- **DIRECTIVE A**
From the forum thread on replacing the Monte 2, extract the passage starting with "## asmartbull (Aug" and going on through "a classic car!".

- **PAGE EXCERPT**
>>>

# Monte 2 replacement



## avitti (Jun 4, 2011)

I know nothing can replace the Monte 2 when they're on the mark. Being that the last box was a disaster i'm looking for a decent replacement.Besides the H.Upmann 2 or VR Unicos,does anyone have other suggestions. Having a little trouble making a choice so any help would be greatly appreciated.


----------



## asmartbull (Aug 16, 2009)

IMHO the especial is smoking much better
than than the Monte 2's.


----------



## TonyBrooklyn (Jan 28, 2010)

Replacing a Monte #2 is like replacing a classic car!
Good Luck!!!!!!
The cigar has no equal IMHO!!!!!!!!!!!!


----------



## avitti (Jun 4, 2011)

Thank you for the suggestion Bull,going to give them a shot.
Tony while the Monte may be compared to a classic car,they've been smoking like a Gremlin X.That being said,one of my vendors has them on a great sale price.will buy 10-15 and let them sit and sit and sit some more.


----------



## Rays98GoVols (Sep 22, 2008)

Have you tried the Diplimaticos #2? Same size, shape, smoking time. Different flavor profile, But I really like them. It is the only cigar I've ever smoked that made my whole mouth tingle (and I don't know why).


----------



## Rodeo (May 25, 2009)

Dip 2 is a good choice, and much more consistent in my experience


----------



## astripp (Jan 12, 2011)

Try the SLR Pacifico, more pricey, but damn it is an amazing cigar.


----------



## Rays98GoVols (Sep 22, 2008)

<<<

- **DIRECTIVE B**
Copy the records starting with the line with "What do you" and going on through the end of the records, with the pictures left out.

- **ENTRIES SUPPLIED**
>>>

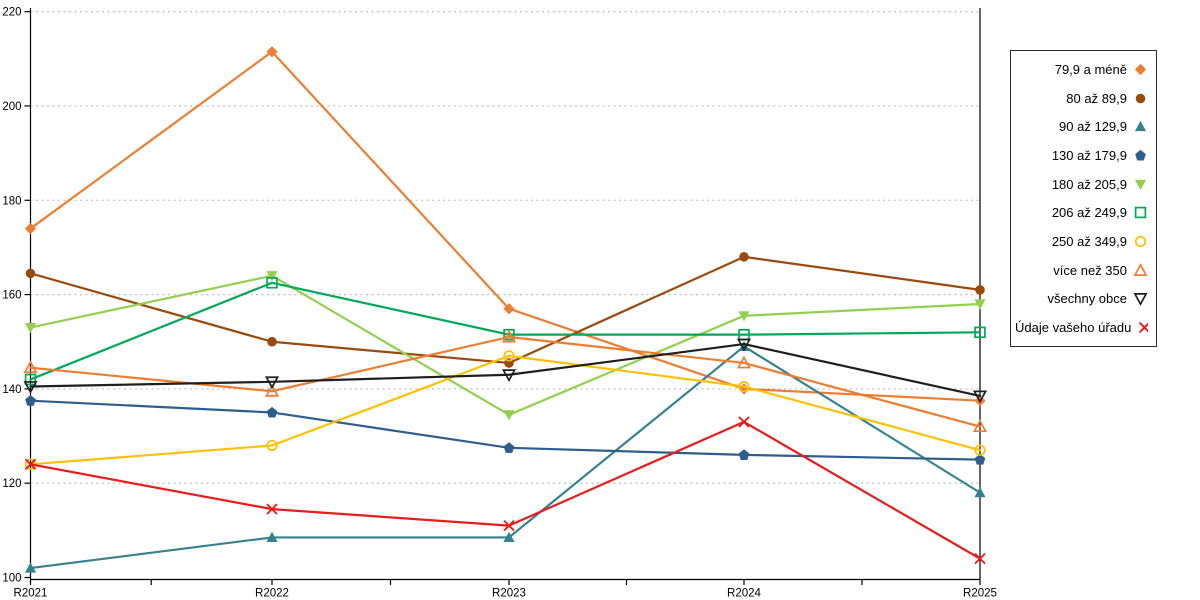 The height and width of the screenshot is (600, 1200). I want to click on legend-item-0: 79,9 a méně, so click(1082, 70).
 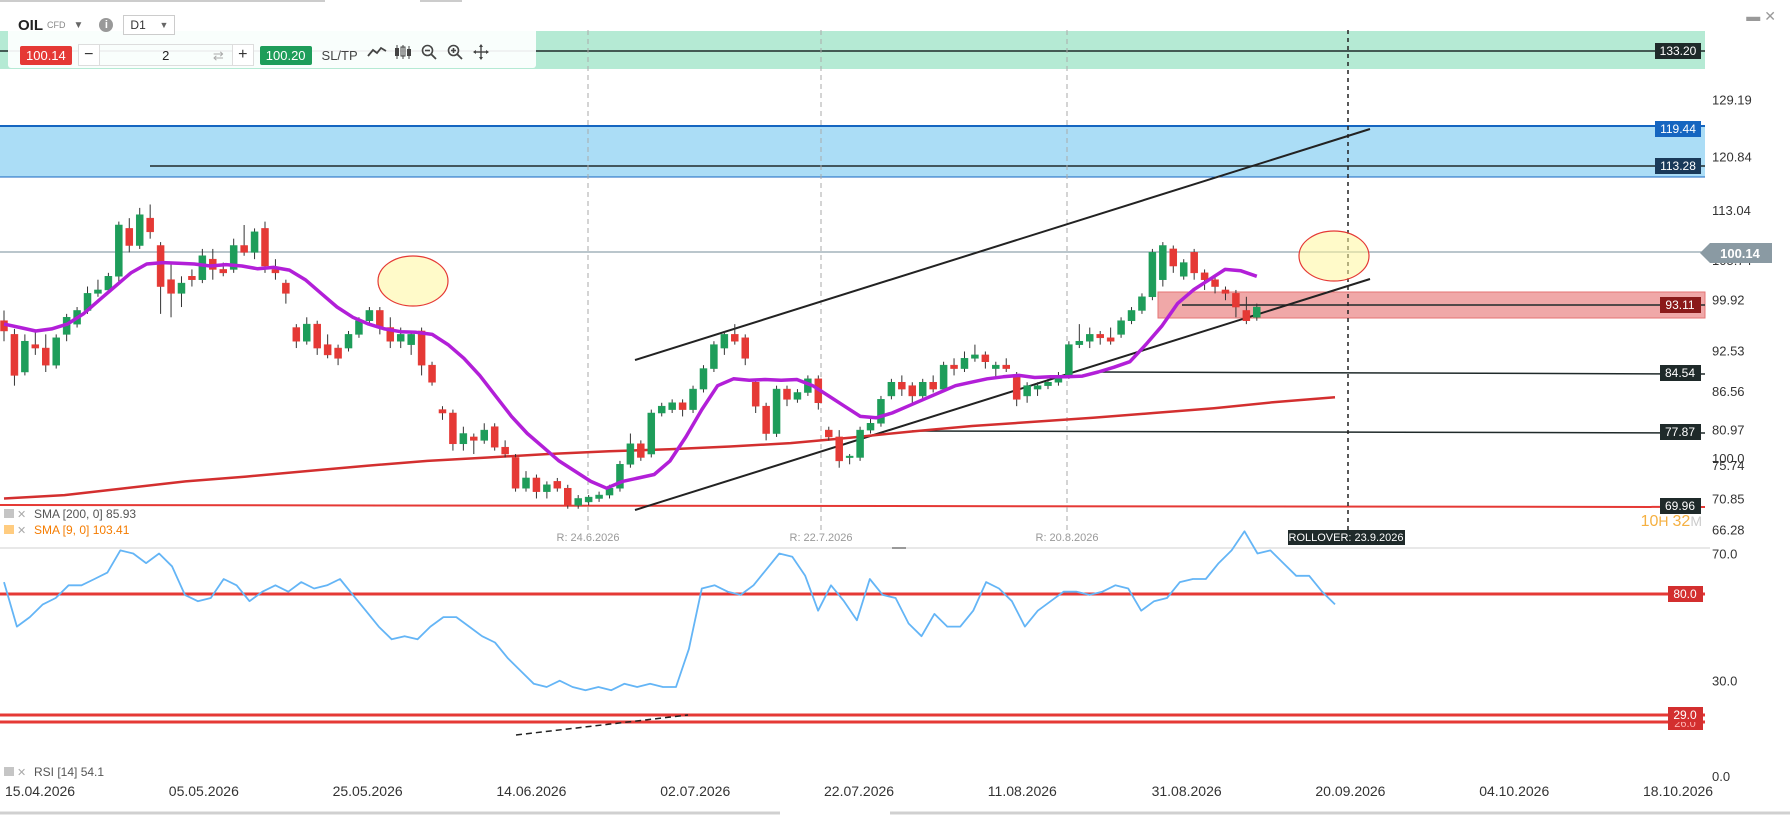 What do you see at coordinates (1187, 791) in the screenshot?
I see `x-tick-label: 31.08.2026` at bounding box center [1187, 791].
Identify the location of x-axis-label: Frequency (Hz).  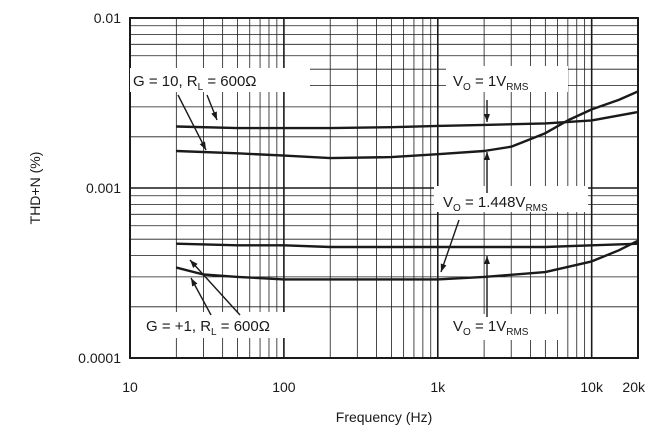
(384, 417).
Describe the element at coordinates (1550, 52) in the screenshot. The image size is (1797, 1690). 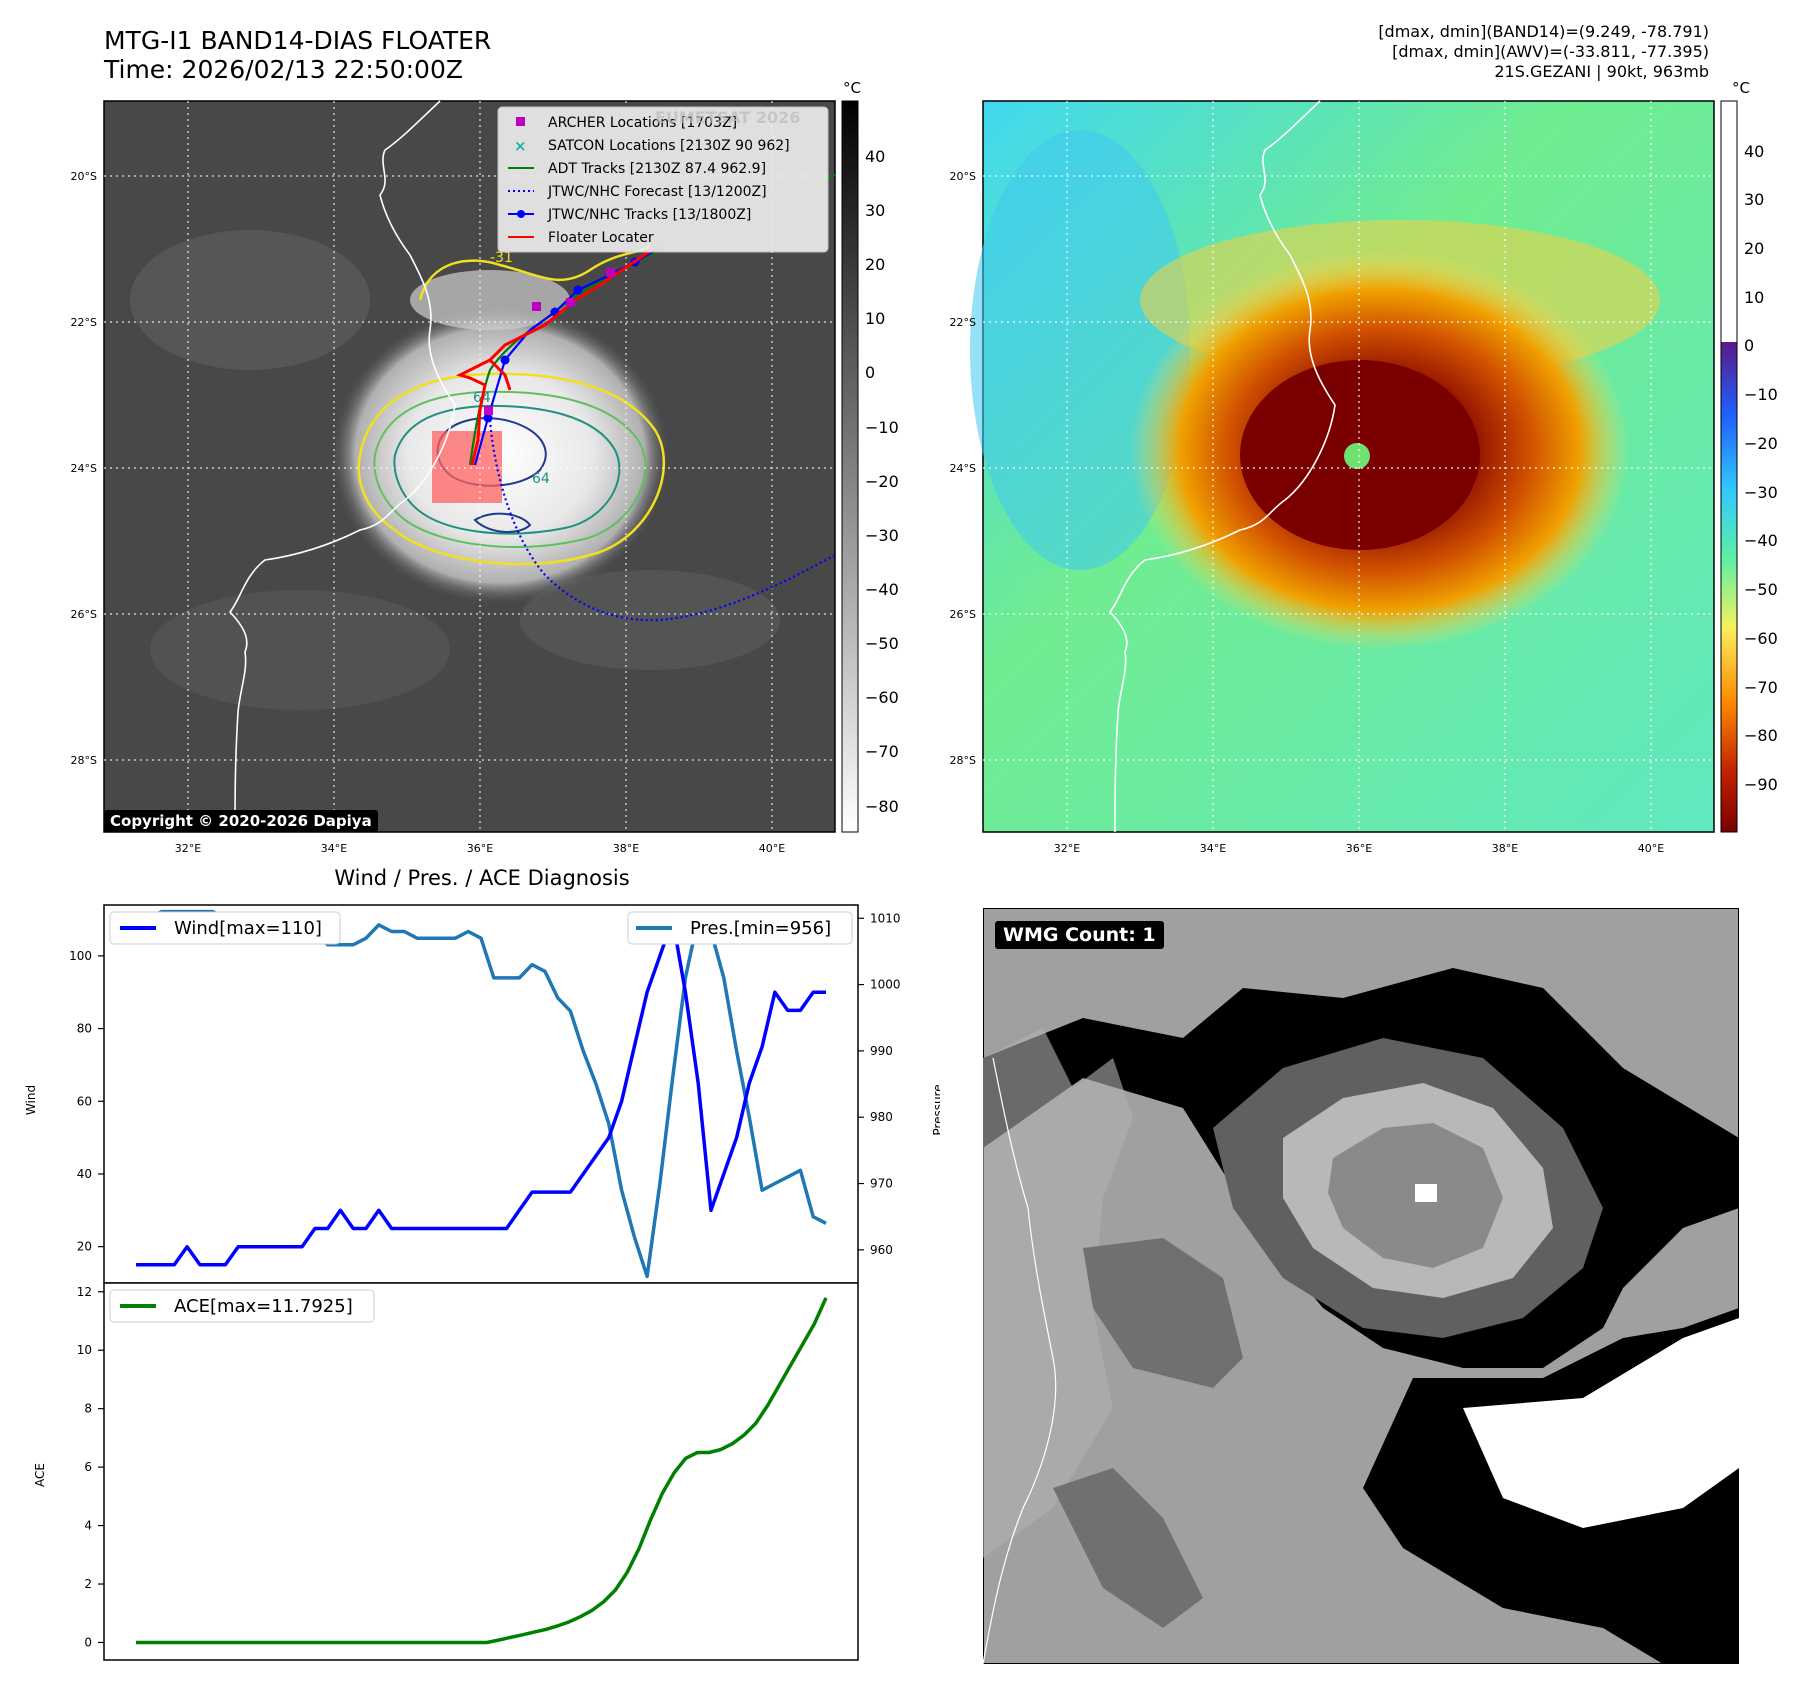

<<<

- **EXPECTED OUTPUT A**
## asmartbull (Aug 16, 2009)

IMHO the especial is smoking much better
than than the Monte 2's.


----------



## TonyBrooklyn (Jan 28, 2010)

Replacing a Monte #2 is like replacing a classic car!

- **EXPECTED OUTPUT B**
  What do you see at coordinates (1187, 791) in the screenshot?
I see `x-tick-label: 31.08.2026` at bounding box center [1187, 791].
Identify the location of x-axis-label: Frequency (Hz).  
(384, 417).
Describe the element at coordinates (1550, 52) in the screenshot. The image size is (1797, 1690). 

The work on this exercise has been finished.